Ao anunciar às moças que a polícia permitiu o ensaio do cordão: “As donzelas são melindrosas flores, que devem ser guardadas com o mais espontâneo recato. Tenham a bondade, senhoritas, de dizer ao vosso honrado progenitor, quando ele voltar do labor cotidiano e sintomático, que hoje há ensaio.”[12] Essa introdução excessiva de termos para transmitir um recado simples faz parte constante da enunciação de Salustiano. As falas da personagem auxiliam na constatação rápida do tipo retratado por Artur Azevedo: o malandro inculto, que deseja mostrar sapiência.

Quando se dirige a Gastão e Alfredo: “Vejo que falo com pessoal escovado. Mas eu não percebo o motivo desta intervenção jurídica e jubilosa para o meu eu.”[13] E ao se despedir deles: “Creiam, cidadães conspícuos, que têm neste seu criado um servo preponderante, pródigo e observante de todas as pragmáticas ultrasociais.”[14] Devido à vontade de mostrar-se importante aos dois rapazes, Salustiano seleciona palavras das quais não conhece o significado e insere-as aleatoriamente em seu discurso, incorrendo no uso semanticamente deslocado de termos, o que dificulta o entendimento imediato, mas propicia o riso.

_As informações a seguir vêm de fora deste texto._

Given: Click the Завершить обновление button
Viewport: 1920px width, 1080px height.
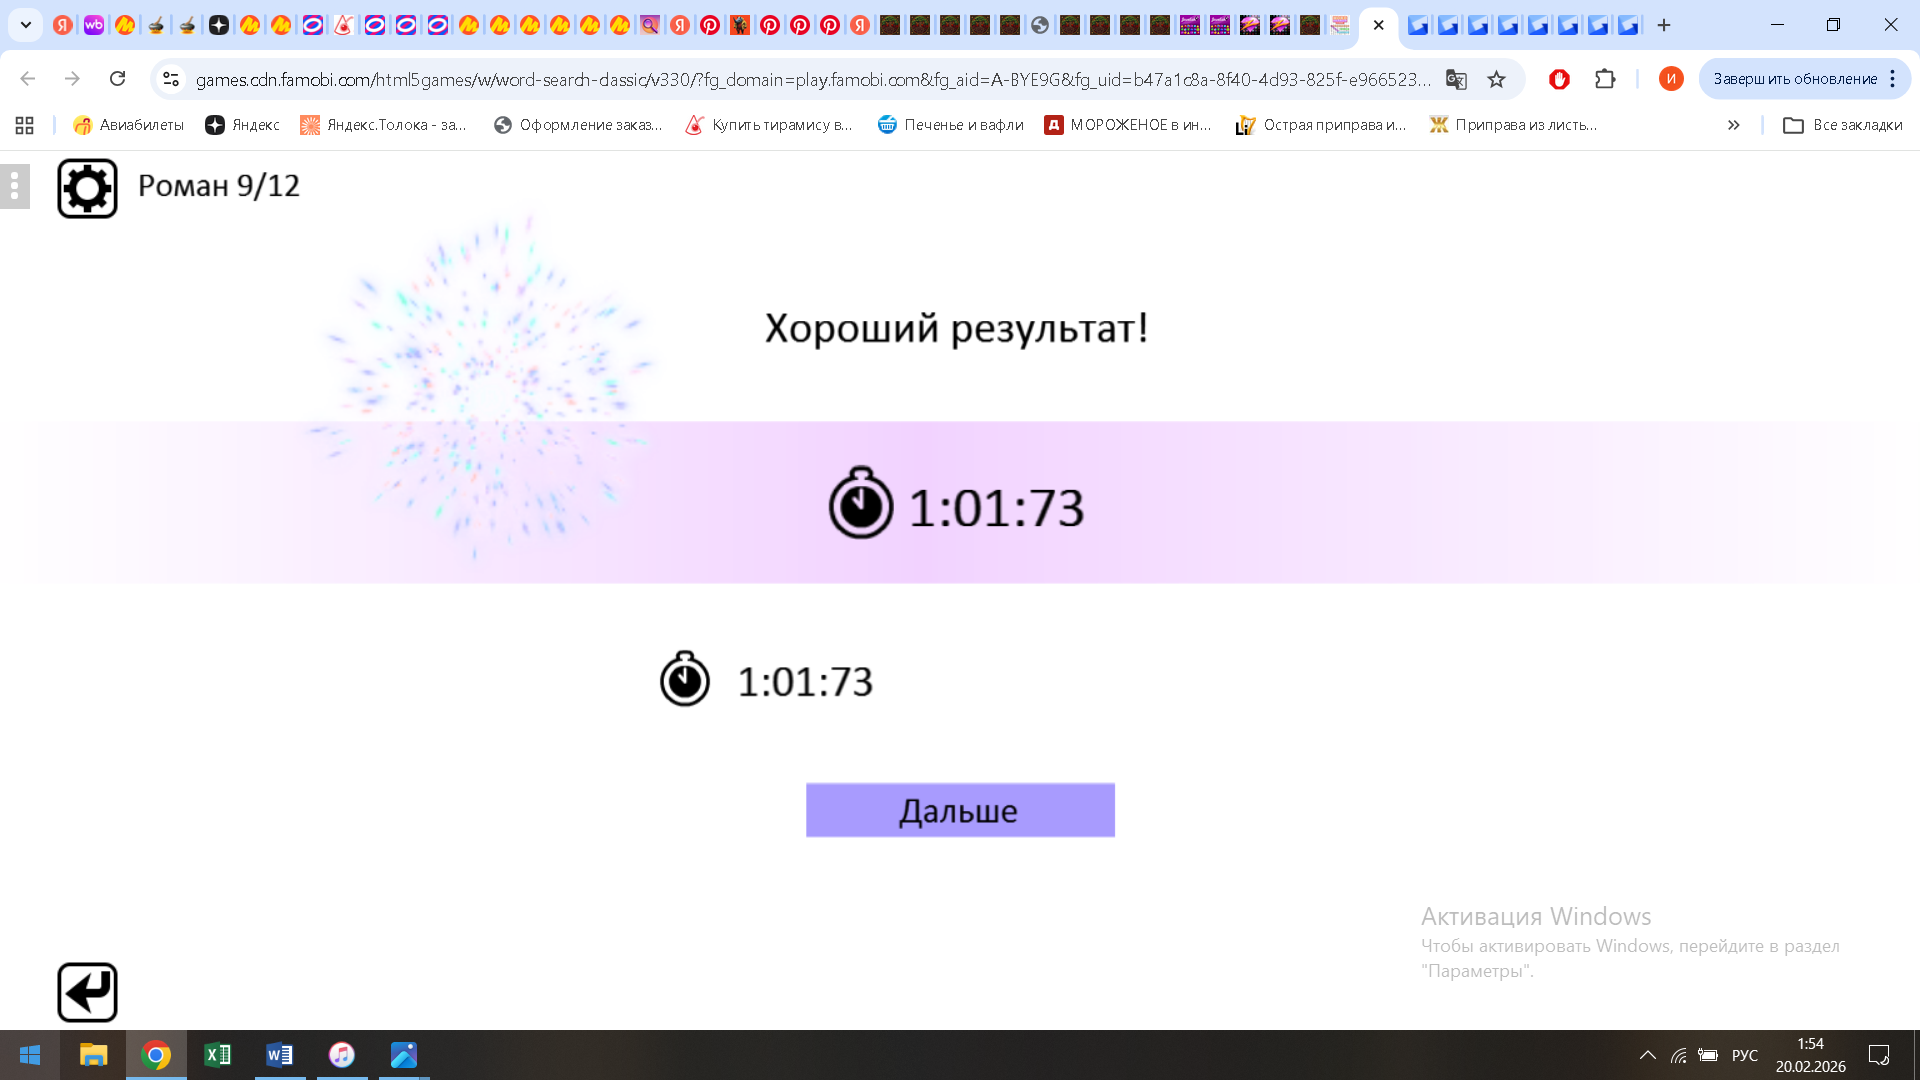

Desse modo, a personagem não percebe que o efeito de seu discurso nos jovens é exatamente o oposto do pretendido. Após conhecê-lo, os dois rapazes reasseguram a necessidade de afastar suas namoradas de tipos como Salustiano. O palavreado da personagem faz o leitor/espectador rir da falta de consciência de ridículo e da surpresa por encontrar termos em lugares textuais em que não seriam utilizados corriqueiramente. Essa inconsciência de seu “defeito” faz parte do tipo cômico. A personagem não percebe a reação que está causando em seu interlocutor.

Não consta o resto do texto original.